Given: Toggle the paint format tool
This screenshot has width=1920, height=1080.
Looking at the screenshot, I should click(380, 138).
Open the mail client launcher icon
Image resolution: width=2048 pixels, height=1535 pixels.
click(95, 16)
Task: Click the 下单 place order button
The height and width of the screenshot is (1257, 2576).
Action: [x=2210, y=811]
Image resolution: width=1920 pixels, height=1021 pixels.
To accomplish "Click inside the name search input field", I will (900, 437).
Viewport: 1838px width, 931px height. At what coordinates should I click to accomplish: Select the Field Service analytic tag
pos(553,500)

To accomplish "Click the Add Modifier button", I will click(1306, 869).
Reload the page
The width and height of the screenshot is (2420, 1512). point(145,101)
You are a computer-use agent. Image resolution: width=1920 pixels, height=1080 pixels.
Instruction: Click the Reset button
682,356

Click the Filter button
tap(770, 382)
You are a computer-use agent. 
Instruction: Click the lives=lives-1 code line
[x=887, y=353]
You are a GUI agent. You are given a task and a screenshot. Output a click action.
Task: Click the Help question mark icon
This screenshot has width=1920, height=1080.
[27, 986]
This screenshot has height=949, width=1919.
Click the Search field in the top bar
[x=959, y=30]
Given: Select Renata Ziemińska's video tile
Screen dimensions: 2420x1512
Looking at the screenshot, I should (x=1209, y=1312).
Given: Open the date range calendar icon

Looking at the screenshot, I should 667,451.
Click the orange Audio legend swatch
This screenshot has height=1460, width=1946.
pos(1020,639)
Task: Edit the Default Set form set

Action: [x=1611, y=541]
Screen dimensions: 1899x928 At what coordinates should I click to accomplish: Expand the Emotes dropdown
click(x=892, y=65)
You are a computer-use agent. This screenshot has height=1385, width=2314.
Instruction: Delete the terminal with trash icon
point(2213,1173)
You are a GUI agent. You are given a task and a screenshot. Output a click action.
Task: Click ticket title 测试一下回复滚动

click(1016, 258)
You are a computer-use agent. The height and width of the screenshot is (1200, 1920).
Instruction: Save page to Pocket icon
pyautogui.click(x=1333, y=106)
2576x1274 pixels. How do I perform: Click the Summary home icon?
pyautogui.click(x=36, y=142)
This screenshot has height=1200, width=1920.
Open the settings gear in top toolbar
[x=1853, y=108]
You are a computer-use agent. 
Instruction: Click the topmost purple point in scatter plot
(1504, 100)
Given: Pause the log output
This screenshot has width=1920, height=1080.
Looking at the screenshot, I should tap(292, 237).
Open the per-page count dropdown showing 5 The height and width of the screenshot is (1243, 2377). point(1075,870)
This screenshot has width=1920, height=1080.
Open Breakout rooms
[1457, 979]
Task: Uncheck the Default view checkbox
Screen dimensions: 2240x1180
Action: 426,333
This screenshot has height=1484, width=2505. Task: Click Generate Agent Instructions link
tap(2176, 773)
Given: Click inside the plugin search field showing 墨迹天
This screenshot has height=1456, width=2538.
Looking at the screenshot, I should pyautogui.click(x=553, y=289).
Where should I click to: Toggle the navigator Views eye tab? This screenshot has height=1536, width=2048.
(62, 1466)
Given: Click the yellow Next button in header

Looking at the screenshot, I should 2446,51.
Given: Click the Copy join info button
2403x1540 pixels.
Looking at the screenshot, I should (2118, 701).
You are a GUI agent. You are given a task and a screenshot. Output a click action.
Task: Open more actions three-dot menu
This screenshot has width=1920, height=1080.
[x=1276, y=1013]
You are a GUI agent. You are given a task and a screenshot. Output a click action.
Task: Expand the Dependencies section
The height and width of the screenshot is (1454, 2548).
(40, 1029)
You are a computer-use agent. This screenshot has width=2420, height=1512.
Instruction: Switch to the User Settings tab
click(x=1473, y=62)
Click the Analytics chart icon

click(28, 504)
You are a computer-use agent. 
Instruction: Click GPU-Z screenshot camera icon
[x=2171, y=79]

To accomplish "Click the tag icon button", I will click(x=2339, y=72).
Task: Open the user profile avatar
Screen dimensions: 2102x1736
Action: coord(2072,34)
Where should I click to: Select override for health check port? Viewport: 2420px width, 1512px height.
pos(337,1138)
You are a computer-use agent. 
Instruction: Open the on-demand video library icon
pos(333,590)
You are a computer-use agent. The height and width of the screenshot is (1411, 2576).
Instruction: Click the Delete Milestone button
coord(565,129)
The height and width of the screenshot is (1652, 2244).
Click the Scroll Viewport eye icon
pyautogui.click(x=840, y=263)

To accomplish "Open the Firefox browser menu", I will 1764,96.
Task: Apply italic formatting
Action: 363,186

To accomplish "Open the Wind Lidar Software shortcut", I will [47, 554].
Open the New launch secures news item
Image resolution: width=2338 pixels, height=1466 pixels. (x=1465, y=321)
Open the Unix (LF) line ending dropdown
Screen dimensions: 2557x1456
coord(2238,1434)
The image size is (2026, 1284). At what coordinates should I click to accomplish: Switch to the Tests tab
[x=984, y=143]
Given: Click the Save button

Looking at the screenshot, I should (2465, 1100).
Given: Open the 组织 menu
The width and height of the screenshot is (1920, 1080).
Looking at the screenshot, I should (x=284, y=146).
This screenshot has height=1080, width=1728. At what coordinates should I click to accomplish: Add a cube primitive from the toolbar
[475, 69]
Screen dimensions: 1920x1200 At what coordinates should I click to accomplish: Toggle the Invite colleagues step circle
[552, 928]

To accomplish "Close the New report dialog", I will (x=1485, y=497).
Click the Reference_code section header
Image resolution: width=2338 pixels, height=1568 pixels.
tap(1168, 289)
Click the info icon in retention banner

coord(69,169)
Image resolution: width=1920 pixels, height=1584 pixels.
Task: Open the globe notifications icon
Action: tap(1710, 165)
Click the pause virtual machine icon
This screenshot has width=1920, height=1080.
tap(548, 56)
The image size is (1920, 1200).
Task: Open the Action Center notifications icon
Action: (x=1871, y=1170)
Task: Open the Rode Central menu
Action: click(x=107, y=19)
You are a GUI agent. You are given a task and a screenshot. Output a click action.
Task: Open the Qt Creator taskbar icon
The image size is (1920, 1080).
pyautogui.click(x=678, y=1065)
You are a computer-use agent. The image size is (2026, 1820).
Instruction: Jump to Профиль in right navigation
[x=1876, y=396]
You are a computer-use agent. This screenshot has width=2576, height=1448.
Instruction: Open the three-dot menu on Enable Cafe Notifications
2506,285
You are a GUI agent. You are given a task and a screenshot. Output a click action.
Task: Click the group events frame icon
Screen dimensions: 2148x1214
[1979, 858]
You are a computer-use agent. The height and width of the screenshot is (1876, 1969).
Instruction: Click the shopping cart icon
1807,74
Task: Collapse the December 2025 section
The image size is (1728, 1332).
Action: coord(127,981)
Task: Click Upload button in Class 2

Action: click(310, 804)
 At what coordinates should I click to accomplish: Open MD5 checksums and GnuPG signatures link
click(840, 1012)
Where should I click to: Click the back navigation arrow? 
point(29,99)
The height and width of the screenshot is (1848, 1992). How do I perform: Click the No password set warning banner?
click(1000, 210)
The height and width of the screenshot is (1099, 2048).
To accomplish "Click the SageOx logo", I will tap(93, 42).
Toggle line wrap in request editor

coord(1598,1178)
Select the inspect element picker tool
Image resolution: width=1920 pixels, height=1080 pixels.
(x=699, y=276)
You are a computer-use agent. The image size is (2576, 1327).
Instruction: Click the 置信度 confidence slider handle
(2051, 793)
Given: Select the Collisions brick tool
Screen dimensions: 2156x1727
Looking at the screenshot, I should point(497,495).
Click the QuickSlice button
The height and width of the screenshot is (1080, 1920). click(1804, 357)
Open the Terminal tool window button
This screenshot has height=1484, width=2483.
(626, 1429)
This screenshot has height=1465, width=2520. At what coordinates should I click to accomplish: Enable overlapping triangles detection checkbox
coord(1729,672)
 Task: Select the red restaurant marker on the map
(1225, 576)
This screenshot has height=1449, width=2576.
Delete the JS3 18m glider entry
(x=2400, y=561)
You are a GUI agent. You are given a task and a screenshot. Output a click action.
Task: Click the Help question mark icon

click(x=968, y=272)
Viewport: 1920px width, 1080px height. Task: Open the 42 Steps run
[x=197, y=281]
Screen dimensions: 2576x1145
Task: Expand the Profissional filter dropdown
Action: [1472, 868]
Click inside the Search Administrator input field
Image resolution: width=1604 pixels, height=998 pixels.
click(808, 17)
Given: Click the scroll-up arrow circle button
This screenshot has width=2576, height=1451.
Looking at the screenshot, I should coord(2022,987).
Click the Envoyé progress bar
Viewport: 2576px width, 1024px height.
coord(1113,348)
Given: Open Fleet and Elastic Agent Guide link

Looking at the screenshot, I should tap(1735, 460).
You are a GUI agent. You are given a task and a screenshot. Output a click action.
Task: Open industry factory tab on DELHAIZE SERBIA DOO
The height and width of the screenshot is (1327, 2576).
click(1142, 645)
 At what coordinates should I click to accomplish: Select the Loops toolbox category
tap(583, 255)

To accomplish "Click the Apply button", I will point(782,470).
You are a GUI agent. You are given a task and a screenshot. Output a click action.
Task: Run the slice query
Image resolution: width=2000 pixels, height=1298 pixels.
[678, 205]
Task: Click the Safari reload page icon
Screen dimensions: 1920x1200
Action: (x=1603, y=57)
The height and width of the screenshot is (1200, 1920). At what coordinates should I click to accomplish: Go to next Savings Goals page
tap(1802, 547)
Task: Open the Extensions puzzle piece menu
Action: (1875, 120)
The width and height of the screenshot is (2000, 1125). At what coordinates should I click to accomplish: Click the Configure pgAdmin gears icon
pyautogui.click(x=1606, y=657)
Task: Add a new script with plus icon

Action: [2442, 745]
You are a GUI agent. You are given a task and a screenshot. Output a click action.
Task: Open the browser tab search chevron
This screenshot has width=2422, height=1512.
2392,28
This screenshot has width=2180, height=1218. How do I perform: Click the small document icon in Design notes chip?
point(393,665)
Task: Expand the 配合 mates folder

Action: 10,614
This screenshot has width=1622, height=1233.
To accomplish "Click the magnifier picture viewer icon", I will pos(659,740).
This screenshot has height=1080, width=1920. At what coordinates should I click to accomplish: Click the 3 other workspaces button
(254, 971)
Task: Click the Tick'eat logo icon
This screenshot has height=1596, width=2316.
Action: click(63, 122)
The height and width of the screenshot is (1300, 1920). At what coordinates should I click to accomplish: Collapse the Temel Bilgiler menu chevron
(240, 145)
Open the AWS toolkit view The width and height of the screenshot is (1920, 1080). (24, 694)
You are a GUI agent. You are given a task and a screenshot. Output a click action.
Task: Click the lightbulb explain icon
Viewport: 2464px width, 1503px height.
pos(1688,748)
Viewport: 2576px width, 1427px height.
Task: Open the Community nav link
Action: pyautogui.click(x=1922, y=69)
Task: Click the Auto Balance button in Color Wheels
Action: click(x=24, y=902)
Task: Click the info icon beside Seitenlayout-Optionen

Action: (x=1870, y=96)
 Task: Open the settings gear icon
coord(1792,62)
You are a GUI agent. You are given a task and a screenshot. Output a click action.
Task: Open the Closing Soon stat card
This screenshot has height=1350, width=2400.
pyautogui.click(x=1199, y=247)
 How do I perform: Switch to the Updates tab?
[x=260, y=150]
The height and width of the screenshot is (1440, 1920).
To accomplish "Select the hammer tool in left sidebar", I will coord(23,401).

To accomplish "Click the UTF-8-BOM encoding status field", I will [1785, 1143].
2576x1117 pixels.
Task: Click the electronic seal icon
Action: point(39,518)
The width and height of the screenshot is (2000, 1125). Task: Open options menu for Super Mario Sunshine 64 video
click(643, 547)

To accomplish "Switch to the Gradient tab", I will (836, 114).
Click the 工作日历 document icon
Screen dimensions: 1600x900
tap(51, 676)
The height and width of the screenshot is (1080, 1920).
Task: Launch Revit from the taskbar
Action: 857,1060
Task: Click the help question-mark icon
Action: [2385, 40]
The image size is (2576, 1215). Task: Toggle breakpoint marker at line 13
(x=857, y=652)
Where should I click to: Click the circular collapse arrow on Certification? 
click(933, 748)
-=-=-
> _Brief_
Filter by the word "inside": copy every line of the data that holds it.

> _Output of the task_
To accomplish "Click inside the name search input field", I will (900, 437).
Given: Click inside the plugin search field showing 墨迹天
Click inside the Search Administrator input field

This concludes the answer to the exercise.